The CC version of ESPRIT with the default parameters was used. After the trimming procedure, 40 928 (about 13%) reads were removed as low-quality reads. Figure 6 presents the results of the rarefaction analysis of the OTUs defined at four different sequence variations, ranging from 0.01 to 0.1. We observe that, in contrast with the results of the seawater samples, the rarefaction curves saturate even at a relatively small genetic distance of 0.03, indicating that additional sampling may not lead to significantly increased estimates of total species diversity. The results of ACE and Chao1 estimators are reported in Table 2. At the distance levels of 0.05 and 0.1, the numbers of observed OTUs are already very close to the ACE and Chao1 estimates. These experimental results suggest that, at least for air samples, the current sequencing technology is sufficient to conduct 16S rRNA-based biodiversity surveys. The experiment was performed on a small CC consisting of 100 nodes, and it took about 10 h to finish the entire analysis.
Equipped with next-generation sequencing technology, researchers now start to sequence many millions of sequences for applications such as global ocean surveys and epidemiological studies with many patients. Parallel computing that distributes computation to hundreds or even thousands of nodes seems at this time to be the only viable approach. We have demonstrated that the newly proposed ESPRIT algorithm can process several hundreds of thousands of sequences within 10 h by using a relatively small CC. To our knowledge, no existing methods can efficiently handle such large data.
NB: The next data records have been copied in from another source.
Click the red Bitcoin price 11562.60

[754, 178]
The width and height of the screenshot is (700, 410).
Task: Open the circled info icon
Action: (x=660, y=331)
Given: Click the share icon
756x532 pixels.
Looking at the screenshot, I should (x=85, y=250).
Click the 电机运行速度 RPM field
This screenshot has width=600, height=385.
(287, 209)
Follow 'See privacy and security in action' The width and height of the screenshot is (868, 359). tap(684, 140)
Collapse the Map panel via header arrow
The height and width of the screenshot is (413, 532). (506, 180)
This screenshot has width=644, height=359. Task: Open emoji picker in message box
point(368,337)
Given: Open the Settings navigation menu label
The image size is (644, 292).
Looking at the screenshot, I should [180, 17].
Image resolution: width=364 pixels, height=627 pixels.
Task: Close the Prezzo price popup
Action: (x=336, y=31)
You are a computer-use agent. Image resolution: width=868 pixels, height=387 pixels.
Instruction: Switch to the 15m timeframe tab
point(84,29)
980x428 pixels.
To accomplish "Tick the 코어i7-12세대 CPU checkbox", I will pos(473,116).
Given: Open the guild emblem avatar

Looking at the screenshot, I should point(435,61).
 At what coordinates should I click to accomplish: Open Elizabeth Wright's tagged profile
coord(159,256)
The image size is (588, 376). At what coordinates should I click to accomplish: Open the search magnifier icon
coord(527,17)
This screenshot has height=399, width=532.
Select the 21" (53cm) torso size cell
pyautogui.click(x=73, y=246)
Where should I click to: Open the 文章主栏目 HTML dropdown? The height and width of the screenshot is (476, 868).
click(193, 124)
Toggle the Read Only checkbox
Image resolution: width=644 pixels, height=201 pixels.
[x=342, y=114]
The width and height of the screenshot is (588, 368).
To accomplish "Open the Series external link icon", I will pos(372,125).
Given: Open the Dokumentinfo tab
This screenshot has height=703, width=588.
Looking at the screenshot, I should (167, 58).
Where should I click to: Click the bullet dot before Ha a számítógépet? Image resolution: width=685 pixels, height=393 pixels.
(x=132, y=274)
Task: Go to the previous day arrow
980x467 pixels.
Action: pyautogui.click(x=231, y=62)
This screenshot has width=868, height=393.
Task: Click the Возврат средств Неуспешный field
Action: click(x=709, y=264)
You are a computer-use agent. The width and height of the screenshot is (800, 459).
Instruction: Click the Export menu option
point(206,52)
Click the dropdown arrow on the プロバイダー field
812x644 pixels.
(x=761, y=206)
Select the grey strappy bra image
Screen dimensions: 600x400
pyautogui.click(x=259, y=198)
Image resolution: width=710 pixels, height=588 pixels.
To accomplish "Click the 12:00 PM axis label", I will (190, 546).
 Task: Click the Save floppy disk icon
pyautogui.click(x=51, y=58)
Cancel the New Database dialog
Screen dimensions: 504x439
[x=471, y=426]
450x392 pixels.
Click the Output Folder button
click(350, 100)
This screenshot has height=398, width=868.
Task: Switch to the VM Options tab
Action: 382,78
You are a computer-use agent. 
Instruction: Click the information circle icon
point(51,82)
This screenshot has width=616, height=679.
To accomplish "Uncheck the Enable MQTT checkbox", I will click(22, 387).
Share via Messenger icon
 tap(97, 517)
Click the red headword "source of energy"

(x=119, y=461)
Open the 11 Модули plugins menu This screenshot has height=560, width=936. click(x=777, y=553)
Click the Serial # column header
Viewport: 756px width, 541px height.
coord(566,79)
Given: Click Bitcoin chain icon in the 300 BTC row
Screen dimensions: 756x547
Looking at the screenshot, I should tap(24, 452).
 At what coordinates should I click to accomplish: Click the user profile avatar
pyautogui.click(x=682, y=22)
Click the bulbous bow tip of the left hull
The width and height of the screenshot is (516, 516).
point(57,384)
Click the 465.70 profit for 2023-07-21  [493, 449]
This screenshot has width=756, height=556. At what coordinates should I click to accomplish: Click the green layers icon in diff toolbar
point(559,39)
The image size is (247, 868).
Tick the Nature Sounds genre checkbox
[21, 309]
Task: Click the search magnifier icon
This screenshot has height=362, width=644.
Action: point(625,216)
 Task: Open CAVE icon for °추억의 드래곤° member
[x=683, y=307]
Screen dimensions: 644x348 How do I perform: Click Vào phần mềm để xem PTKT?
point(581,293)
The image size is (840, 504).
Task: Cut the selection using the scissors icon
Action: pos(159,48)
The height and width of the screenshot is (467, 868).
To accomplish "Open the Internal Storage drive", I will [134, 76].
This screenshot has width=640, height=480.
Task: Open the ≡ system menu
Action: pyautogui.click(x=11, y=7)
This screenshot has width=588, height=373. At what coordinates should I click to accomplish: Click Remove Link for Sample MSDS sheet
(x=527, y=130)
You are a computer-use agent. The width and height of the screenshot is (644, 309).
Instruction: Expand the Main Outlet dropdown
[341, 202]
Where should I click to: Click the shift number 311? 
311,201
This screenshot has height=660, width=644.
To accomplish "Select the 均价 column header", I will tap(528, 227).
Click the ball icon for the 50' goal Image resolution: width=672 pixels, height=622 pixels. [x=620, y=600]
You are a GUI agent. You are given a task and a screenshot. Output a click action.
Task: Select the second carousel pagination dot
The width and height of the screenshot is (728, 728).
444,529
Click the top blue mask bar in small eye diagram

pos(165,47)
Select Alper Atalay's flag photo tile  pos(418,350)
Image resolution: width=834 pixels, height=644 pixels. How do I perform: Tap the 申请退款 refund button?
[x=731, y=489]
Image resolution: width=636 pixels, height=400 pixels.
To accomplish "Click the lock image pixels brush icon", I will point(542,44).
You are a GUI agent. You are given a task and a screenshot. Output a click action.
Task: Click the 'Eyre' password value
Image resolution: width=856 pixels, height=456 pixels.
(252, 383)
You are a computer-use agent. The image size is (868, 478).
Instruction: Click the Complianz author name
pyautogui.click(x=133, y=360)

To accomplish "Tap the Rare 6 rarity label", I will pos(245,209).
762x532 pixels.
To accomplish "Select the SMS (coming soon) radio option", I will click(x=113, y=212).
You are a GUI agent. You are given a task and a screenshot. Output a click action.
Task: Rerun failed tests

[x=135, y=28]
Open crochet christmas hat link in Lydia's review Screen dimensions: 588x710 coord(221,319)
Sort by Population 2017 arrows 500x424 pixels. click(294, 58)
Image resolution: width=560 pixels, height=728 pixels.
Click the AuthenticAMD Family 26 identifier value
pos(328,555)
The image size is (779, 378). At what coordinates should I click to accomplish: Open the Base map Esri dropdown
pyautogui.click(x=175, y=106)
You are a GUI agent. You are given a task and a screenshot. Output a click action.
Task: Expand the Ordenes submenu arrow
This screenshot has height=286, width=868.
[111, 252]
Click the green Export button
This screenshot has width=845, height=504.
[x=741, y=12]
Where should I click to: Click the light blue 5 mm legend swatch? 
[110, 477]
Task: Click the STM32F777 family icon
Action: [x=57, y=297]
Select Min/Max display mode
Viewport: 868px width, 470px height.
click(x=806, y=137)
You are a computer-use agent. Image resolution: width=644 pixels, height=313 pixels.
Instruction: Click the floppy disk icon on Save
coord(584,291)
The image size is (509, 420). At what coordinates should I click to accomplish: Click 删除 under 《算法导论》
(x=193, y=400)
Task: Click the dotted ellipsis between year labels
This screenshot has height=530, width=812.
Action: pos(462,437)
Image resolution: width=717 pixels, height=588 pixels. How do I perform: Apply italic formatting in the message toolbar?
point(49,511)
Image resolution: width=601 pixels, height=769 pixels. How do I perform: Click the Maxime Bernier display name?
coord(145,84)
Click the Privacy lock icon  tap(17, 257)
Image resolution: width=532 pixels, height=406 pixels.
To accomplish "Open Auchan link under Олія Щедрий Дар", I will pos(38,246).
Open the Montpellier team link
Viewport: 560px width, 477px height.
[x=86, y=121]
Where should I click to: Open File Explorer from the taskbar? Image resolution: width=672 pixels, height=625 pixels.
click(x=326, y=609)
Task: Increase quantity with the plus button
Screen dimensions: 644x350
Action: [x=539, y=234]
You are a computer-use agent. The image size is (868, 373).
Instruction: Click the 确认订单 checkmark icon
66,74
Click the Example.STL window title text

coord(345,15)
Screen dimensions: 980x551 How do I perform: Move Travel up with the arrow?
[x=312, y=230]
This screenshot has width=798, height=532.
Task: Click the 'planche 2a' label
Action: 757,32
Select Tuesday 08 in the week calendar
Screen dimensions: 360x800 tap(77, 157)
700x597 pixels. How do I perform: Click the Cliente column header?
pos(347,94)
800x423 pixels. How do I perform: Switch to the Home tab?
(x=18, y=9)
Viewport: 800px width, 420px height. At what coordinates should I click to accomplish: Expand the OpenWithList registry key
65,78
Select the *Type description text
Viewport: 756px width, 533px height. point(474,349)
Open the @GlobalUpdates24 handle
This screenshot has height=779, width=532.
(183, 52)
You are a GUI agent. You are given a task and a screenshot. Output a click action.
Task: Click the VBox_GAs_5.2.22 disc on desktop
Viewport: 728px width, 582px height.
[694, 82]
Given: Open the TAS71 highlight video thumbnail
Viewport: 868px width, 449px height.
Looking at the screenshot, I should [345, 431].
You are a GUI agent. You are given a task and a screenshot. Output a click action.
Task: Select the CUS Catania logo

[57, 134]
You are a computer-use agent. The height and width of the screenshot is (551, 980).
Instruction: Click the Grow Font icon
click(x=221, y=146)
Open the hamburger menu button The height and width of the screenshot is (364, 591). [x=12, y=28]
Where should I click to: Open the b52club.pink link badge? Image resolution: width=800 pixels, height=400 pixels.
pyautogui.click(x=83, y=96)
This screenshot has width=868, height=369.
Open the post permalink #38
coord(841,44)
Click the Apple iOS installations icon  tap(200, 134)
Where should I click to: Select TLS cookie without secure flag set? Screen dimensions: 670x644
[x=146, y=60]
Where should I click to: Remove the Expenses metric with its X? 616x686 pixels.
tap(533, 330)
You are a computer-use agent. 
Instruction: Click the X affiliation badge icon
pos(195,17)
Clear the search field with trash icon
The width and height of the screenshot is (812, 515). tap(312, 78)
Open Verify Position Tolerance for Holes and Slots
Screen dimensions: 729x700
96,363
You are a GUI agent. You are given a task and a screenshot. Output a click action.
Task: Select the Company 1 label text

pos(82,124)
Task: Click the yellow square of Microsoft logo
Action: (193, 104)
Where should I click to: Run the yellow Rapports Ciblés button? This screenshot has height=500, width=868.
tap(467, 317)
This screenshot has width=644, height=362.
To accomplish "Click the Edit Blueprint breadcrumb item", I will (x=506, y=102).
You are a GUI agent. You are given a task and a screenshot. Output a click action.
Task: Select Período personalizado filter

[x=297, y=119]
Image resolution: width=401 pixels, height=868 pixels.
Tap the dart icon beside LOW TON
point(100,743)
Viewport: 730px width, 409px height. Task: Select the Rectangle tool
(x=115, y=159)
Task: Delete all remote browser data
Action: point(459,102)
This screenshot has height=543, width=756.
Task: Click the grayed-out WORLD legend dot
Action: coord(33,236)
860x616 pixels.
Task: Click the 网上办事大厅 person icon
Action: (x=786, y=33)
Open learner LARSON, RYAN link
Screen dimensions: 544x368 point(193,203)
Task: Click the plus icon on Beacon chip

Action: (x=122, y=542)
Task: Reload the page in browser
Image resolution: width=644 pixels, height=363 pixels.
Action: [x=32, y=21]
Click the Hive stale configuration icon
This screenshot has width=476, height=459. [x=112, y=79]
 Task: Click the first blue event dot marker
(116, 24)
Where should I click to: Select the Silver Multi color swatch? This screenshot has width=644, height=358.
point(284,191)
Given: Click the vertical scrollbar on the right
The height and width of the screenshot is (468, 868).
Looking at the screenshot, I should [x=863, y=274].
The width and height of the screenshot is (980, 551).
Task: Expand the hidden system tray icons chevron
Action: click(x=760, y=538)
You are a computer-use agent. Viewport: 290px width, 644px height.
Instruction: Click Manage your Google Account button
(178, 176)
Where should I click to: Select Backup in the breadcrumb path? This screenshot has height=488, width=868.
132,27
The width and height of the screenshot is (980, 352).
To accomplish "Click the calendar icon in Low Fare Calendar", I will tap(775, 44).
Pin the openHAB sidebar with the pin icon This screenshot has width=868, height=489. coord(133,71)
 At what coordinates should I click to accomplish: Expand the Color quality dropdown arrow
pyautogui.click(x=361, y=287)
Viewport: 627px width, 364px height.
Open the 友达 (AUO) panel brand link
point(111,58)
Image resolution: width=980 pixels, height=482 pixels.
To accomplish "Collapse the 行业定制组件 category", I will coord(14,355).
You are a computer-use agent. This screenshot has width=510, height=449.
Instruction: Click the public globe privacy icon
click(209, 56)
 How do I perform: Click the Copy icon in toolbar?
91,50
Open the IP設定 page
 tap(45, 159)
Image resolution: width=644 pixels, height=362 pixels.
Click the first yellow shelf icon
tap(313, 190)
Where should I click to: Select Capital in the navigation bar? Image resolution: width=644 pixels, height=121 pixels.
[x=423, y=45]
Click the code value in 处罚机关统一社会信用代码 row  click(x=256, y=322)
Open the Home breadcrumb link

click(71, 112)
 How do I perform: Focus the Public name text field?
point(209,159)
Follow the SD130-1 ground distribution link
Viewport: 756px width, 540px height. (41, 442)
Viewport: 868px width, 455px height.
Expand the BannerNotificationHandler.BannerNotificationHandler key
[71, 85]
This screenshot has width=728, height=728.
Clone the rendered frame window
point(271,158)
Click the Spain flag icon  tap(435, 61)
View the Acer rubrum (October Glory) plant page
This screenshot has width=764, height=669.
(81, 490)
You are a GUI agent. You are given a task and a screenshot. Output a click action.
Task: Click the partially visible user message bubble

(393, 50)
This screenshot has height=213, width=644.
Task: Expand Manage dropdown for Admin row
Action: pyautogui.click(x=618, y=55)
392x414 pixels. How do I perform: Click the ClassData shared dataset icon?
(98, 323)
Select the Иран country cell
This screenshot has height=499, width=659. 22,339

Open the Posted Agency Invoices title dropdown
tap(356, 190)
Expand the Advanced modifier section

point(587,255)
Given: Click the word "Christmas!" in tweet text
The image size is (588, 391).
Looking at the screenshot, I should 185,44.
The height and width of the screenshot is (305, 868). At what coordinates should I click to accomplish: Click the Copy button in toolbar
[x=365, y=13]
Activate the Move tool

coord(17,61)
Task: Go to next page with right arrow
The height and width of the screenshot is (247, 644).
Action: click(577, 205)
The two key components of ESPRIT are the use of pairwise instead of multiple sequence alignment, which allows for parallel computing, and the development of Hcluster that performs hierarchical clustering using online learning to address the memory issue. We have demonstrated that MSA is not only computationally expensive, but also tends to overestimate microbial diversity (see Section 1S). In order to process many millions of reads, researchers may need to collaborate with a supercomputing center (e.g. IBM Roadrunner which has about 20 000 nodes). Our ESPRIT algorithm can easily be modified to work on any cluster. The computational complexity of ESPRIT is quadratic with respect to the number of reads. At Roadrunner's full capacity, we estimate that it will take 1 s, 10 h and 40 h to process 1, 50 and 100 million reads, respectively. Of course, this is an overoptimistic estimation, since it focuses only on computational complexity and assumes that the resources of the entire supercomputing center are available for this singular task. ESPRIT, however, does provide a promising direction for analyzing large collection of 16S rRNA data. We will continue to optimize the performance of ESPRIT and release the software to the community. We believe that ESPRIT will evolve to be a powerful tool for metagenomics study.
Supplementary Data are available at NAR Online.
We thank the editor and three reviewers for their valuable comments to improve the quality of the article. The simulation study presented in Section 1S was inspired by one of the reviewers' comment.
Conflict of interest statement. None declared.